DATA TO PROCESS:
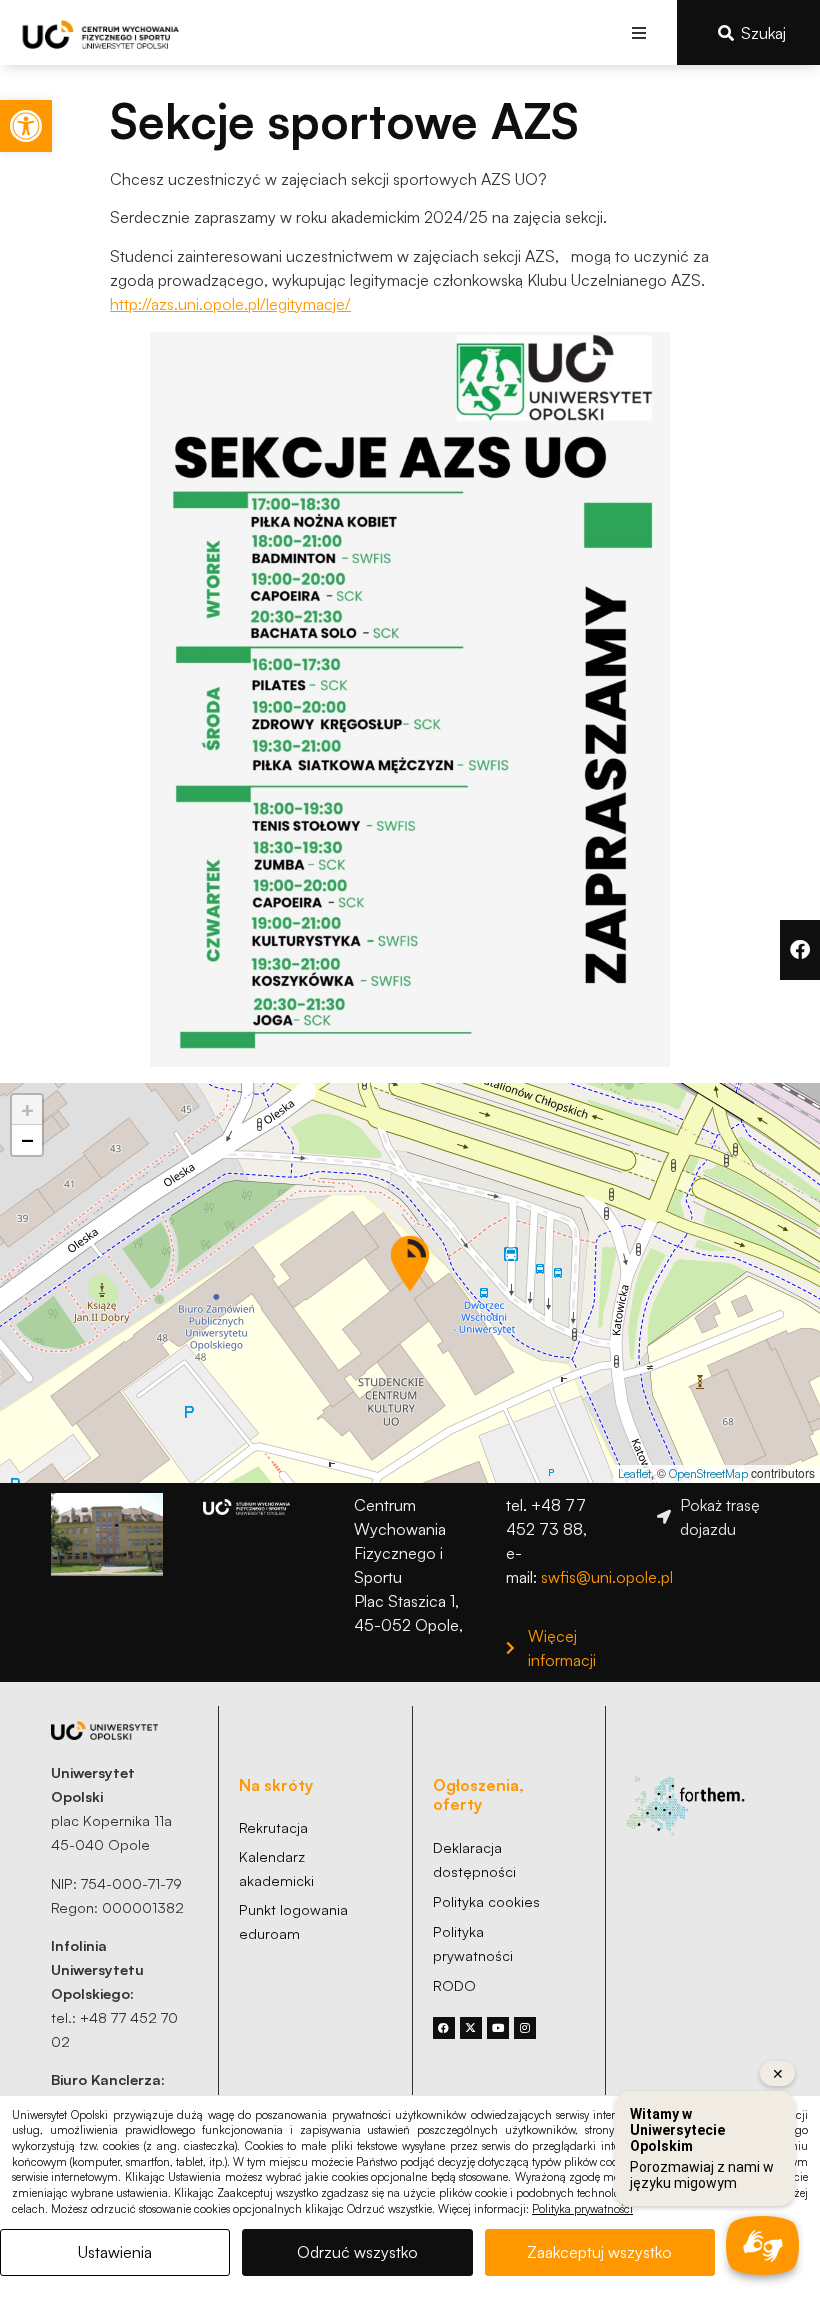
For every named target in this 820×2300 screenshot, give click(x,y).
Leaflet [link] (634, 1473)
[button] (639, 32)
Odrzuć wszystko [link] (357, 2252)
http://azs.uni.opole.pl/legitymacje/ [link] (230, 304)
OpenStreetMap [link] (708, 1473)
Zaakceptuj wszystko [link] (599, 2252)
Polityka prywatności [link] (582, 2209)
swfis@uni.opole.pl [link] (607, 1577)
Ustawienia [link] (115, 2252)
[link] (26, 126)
==
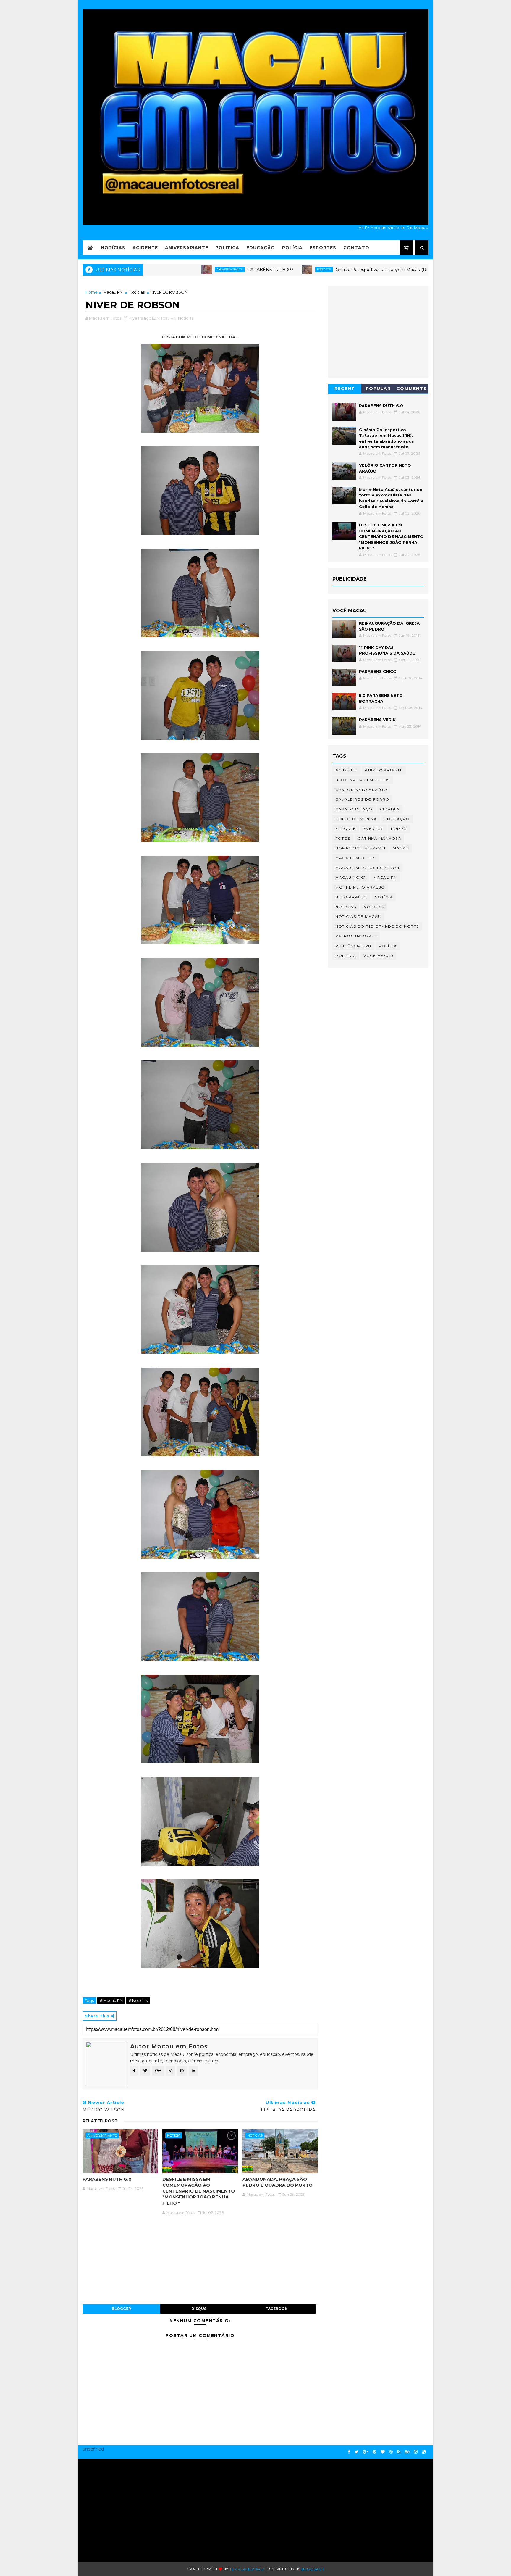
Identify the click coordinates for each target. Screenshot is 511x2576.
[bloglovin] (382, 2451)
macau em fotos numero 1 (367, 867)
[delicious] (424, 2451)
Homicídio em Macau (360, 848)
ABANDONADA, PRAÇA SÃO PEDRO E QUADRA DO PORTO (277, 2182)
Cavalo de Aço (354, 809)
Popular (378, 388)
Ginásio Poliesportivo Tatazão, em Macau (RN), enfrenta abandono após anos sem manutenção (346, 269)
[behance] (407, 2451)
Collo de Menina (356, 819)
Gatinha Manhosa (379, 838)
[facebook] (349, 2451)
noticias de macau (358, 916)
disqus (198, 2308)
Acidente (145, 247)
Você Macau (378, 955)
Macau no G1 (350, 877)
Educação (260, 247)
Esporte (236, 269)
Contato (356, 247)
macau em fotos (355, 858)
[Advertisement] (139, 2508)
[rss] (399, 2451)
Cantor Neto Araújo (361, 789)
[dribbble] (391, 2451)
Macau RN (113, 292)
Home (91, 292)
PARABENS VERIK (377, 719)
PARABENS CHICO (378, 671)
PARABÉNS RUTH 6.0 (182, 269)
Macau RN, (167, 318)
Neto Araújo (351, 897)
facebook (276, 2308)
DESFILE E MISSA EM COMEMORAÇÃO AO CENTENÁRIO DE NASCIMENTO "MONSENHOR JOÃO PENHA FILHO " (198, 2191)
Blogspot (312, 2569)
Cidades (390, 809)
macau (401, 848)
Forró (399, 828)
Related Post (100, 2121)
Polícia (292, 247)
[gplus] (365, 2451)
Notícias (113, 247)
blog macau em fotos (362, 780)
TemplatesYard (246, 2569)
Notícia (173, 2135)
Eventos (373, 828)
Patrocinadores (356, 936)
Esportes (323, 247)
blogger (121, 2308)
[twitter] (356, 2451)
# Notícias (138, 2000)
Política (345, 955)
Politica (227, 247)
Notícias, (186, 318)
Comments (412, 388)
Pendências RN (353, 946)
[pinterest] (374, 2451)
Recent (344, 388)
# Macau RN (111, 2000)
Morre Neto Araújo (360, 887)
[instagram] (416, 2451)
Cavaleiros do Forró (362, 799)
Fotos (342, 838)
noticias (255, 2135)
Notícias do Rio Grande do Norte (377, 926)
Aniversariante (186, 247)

ASSIGNMENT: After locating the line with "Acidente (145, 247)" in the material above, return it and each line after it exactly, ending at the line with "Aniversariante (186, 247)".

ANSWER BOX:
Acidente (145, 247)
Você Macau (378, 955)
Macau no G1 (350, 877)
Educação (260, 247)
Esporte (236, 269)
Contato (356, 247)
macau em fotos (355, 858)
[Advertisement] (139, 2508)
[rss] (399, 2451)
Cantor Neto Araújo (361, 789)
[dribbble] (391, 2451)
Macau RN (113, 292)
Home (91, 292)
PARABENS VERIK (377, 719)
PARABENS CHICO (378, 671)
PARABÉNS RUTH 6.0 (182, 269)
Macau RN, (167, 318)
Neto Araújo (351, 897)
facebook (276, 2308)
DESFILE E MISSA EM COMEMORAÇÃO AO CENTENÁRIO DE NASCIMENTO "MONSENHOR JOÃO PENHA FILHO " (198, 2191)
Blogspot (312, 2569)
Cidades (390, 809)
macau (401, 848)
Forró (399, 828)
Related Post (100, 2121)
Polícia (292, 247)
[gplus] (365, 2451)
Notícias (113, 247)
blog macau em fotos (362, 780)
TemplatesYard (246, 2569)
Notícia (173, 2135)
Eventos (373, 828)
Patrocinadores (356, 936)
Esportes (323, 247)
blogger (121, 2308)
[twitter] (356, 2451)
# Notícias (138, 2000)
Política (345, 955)
Politica (227, 247)
Notícias, (186, 318)
Comments (412, 388)
Pendências RN (353, 946)
[pinterest] (374, 2451)
Recent (344, 388)
# Macau RN (111, 2000)
Morre Neto Araújo (360, 887)
[instagram] (416, 2451)
Cavaleiros do Forró (362, 799)
Fotos (342, 838)
noticias (255, 2135)
Notícias do Rio Grande do Norte (377, 926)
Aniversariante (186, 247)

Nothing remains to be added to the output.